Kuru-Utumpala teamed up with Johann Peries in 2011 and has worked with him in several successful expeditions, including summitting Adam's Peak, Island Peak in 2012, Mount Kilimanjaro in 2014, and her historic summit of Mount Everest in 2016. As an avid rock climber, she has also been rock climbing in Paarl Rocks in Stellenbosch, South Africa, Arneles Mendoza in Argentina, the Pyrenees in Spain, Saxony Switzerland in Germany, in addition to climbing at her local crag at ClimbLanka in Horana. In February 2019, Kuru-Utumpala and Peries officially signed as brand ambassadors of the Hatton National Bank.

== Everest expedition ==
From 2012 Kuru-Utumpala and Peries trained to summit Everest and participated in various recreational activities, such as swimming and climbing. In April 2016, the duo announced that they were on a mission to climb Mount Everest. They formed the Sri Lankan Everest Expedition campaign, 2016. The expedition, which cost around US$60,000, per person, was supported by the mountaineering company International Mountain Guides, who provided them with guide support, Sherpa support, logistics, meals, and accommodation during their expedition. Kuru-Utumpala and Peries were accompanied by Nepalese Sherpas Ang Karma (Kuru-Utumpala) and Ang Pasang (Peries).

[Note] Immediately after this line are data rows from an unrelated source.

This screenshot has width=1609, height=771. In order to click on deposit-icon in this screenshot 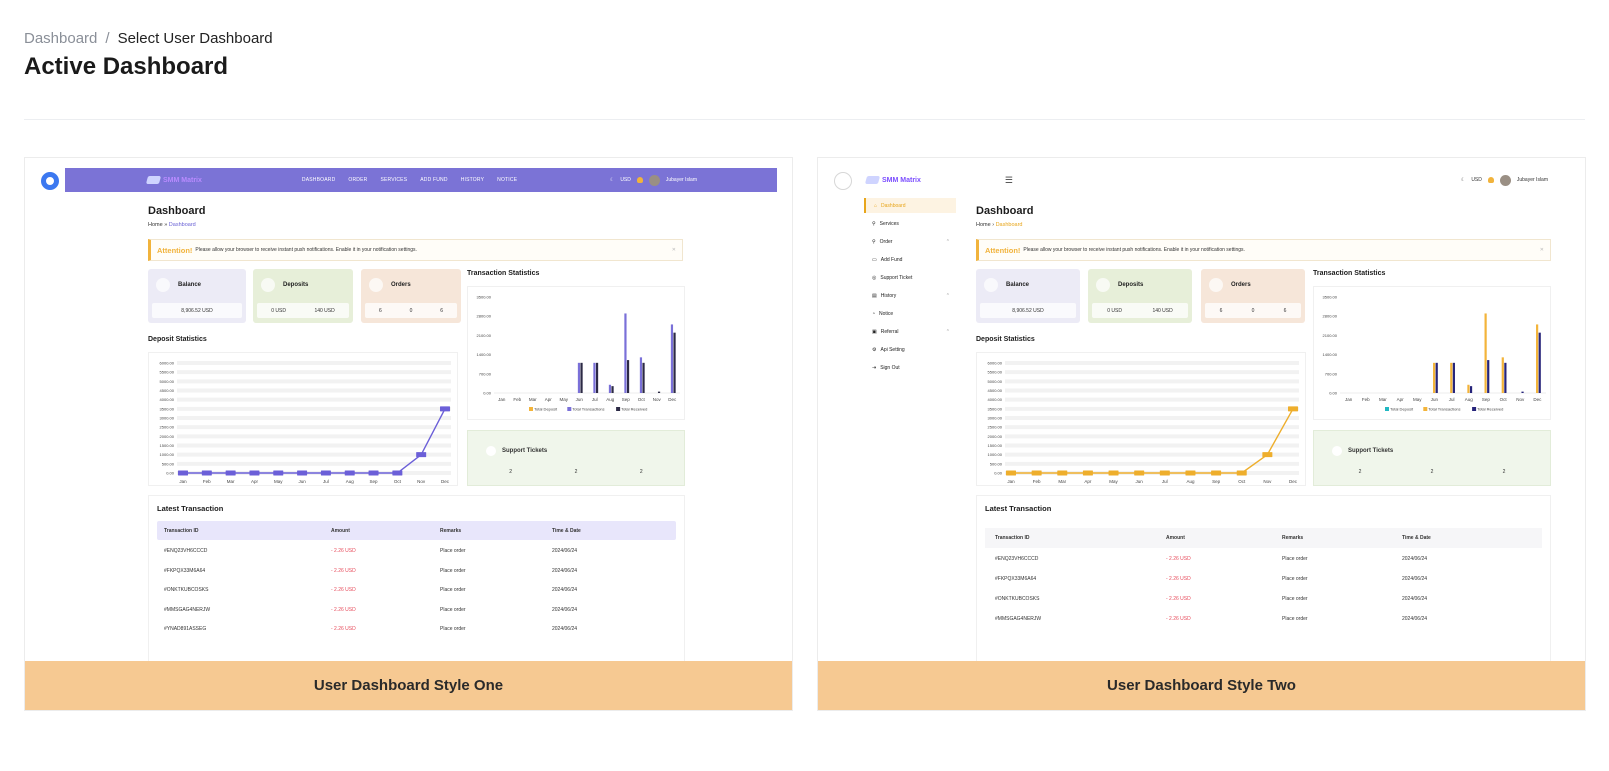, I will do `click(268, 285)`.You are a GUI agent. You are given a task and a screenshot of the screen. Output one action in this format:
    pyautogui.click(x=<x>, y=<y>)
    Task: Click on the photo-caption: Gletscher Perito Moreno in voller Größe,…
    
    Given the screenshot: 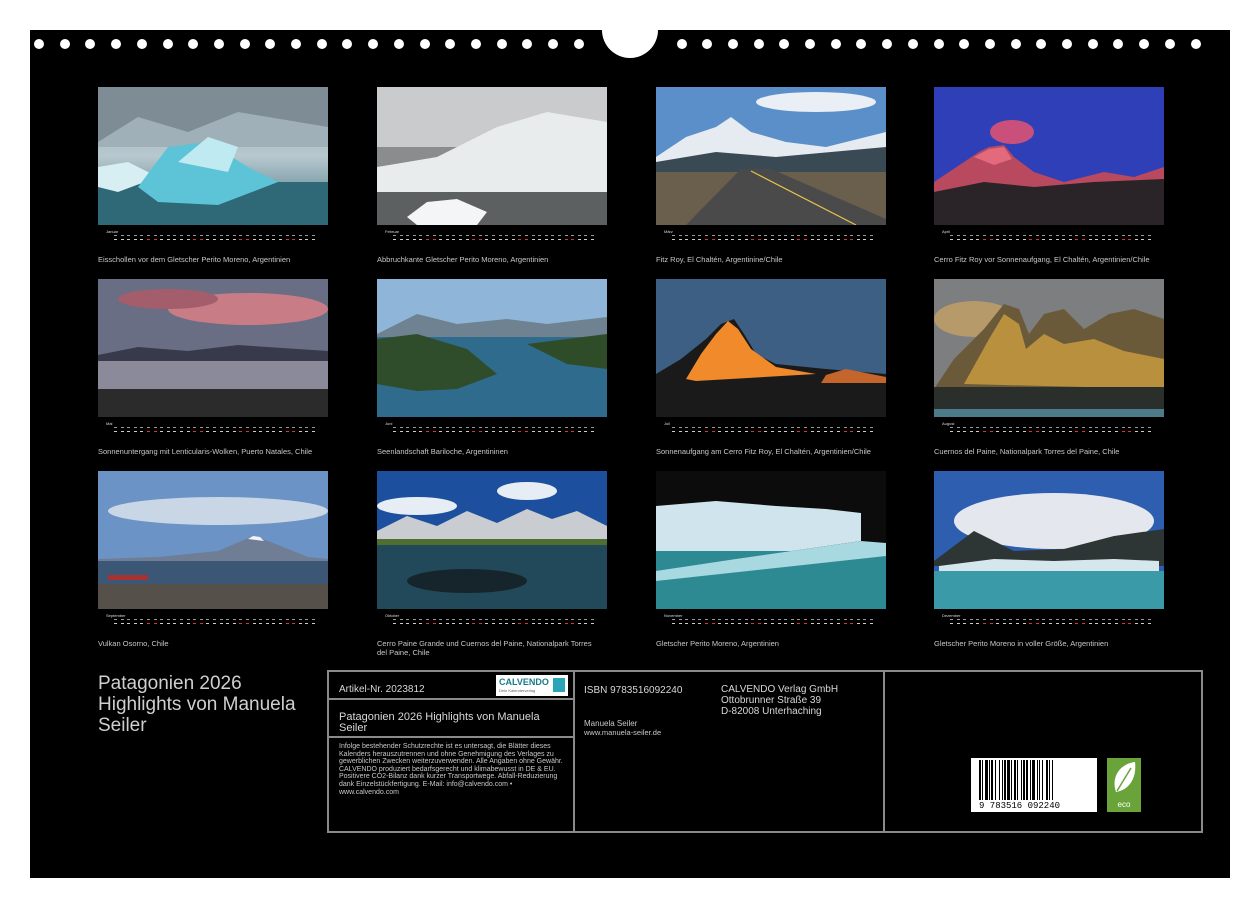 What is the action you would take?
    pyautogui.click(x=1022, y=644)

Kuru-Utumpala reached the summit of Mount Everest successfully at 5:03 a.m. on 21 May 2016, while Peries was not able to complete the feat, as his oxygen tank failed 400 m before the summit. Peries attained a height of 8400 m, which is beyond Camp IV (the final camp on the southern ascent route, on the South Col). Kuru-Utumpala went on to become the first Sri Lankan as well as first and only Sri Lankan woman to have reached the summit of Mount Everest. Kuru-Utumpala's summit also made Sri Lanka the fourth country in the world after Poland, Croatia and South Africa, from which a woman was the first person to reach the top of Mount Everest.

== Honors ==
Kuru-Utumpala obtained a special award from TV channel Ada Derana as a part of the Ada Derana Sri Lankan of the Year in 2016. She was also included in the BBC's list of 100 inspiring and influential women from around the world for 2017.

In March 2019, she was named as one of the most influential women, and among women change-makers in Sri Lanka, by the Parliament of Sri Lanka coinciding with International Women's Day.

In August 2019, she was one of the 66 recipients to receive national honors for 2019 from the Sri Lankan President Maithripala Sirisena.